─── WORKING DATA

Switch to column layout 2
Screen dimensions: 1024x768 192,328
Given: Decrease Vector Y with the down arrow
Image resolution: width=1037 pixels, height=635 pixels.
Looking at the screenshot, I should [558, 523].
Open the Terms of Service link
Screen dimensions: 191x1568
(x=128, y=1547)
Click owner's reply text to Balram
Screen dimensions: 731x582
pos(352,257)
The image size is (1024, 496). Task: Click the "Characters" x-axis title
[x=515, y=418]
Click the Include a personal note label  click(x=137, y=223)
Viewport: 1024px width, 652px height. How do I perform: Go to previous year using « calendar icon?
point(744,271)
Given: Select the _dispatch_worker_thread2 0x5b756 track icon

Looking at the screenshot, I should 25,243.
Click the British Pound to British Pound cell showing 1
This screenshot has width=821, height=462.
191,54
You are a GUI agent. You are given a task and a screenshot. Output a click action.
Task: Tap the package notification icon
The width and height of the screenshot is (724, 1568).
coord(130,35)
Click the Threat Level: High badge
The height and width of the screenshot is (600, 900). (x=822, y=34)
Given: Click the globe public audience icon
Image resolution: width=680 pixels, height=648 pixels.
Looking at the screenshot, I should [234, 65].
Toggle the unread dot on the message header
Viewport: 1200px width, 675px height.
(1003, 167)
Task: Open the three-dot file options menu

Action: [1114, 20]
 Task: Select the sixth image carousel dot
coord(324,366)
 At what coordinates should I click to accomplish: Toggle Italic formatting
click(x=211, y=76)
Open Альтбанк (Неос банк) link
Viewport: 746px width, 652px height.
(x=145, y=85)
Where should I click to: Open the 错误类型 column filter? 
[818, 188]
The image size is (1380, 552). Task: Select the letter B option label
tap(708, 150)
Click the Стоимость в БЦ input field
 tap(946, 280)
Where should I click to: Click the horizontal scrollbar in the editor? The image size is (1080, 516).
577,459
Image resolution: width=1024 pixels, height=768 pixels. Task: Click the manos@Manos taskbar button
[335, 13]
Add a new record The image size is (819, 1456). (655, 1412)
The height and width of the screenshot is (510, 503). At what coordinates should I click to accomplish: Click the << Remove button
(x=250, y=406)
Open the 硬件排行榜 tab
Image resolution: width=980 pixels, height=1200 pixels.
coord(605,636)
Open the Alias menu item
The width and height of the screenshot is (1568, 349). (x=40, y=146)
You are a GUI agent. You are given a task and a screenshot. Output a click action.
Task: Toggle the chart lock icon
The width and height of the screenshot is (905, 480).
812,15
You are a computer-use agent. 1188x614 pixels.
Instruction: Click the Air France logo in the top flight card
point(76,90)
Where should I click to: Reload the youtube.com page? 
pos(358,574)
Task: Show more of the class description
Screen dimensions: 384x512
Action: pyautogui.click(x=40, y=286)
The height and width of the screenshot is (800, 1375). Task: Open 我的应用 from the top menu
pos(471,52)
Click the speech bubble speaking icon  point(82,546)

──────

In your reply, restate every entry exactly.

**RESULT BELOW**
Switch to column layout 2
Screen dimensions: 1024x768 192,328
Given: Decrease Vector Y with the down arrow
Image resolution: width=1037 pixels, height=635 pixels.
Looking at the screenshot, I should [558, 523].
Open the Terms of Service link
Screen dimensions: 191x1568
(x=128, y=1547)
Click owner's reply text to Balram
Screen dimensions: 731x582
pos(352,257)
The image size is (1024, 496). Task: Click the "Characters" x-axis title
[x=515, y=418]
Click the Include a personal note label  click(x=137, y=223)
Viewport: 1024px width, 652px height. How do I perform: Go to previous year using « calendar icon?
point(744,271)
Given: Select the _dispatch_worker_thread2 0x5b756 track icon

Looking at the screenshot, I should 25,243.
Click the British Pound to British Pound cell showing 1
This screenshot has width=821, height=462.
191,54
You are a GUI agent. You are given a task and a screenshot. Output a click action.
Task: Tap the package notification icon
The width and height of the screenshot is (724, 1568).
coord(130,35)
Click the Threat Level: High badge
The height and width of the screenshot is (600, 900). (x=822, y=34)
Given: Click the globe public audience icon
Image resolution: width=680 pixels, height=648 pixels.
Looking at the screenshot, I should [234, 65].
Toggle the unread dot on the message header
Viewport: 1200px width, 675px height.
(1003, 167)
Task: Open the three-dot file options menu

Action: [1114, 20]
 Task: Select the sixth image carousel dot
coord(324,366)
 At what coordinates should I click to accomplish: Toggle Italic formatting
click(x=211, y=76)
Open Альтбанк (Неос банк) link
Viewport: 746px width, 652px height.
(x=145, y=85)
Where should I click to: Open the 错误类型 column filter? 
[818, 188]
The image size is (1380, 552). Task: Select the letter B option label
tap(708, 150)
Click the Стоимость в БЦ input field
 tap(946, 280)
Where should I click to: Click the horizontal scrollbar in the editor? The image size is (1080, 516).
577,459
Image resolution: width=1024 pixels, height=768 pixels. Task: Click the manos@Manos taskbar button
[335, 13]
Add a new record The image size is (819, 1456). (655, 1412)
The height and width of the screenshot is (510, 503). At what coordinates should I click to accomplish: Click the << Remove button
(x=250, y=406)
Open the 硬件排行榜 tab
Image resolution: width=980 pixels, height=1200 pixels.
coord(605,636)
Open the Alias menu item
The width and height of the screenshot is (1568, 349). (x=40, y=146)
You are a GUI agent. You are given a task and a screenshot. Output a click action.
Task: Toggle the chart lock icon
The width and height of the screenshot is (905, 480).
812,15
You are a computer-use agent. 1188x614 pixels.
Instruction: Click the Air France logo in the top flight card
point(76,90)
Where should I click to: Reload the youtube.com page? 
pos(358,574)
Task: Show more of the class description
Screen dimensions: 384x512
Action: pyautogui.click(x=40, y=286)
The height and width of the screenshot is (800, 1375). Task: Open 我的应用 from the top menu
pos(471,52)
Click the speech bubble speaking icon  point(82,546)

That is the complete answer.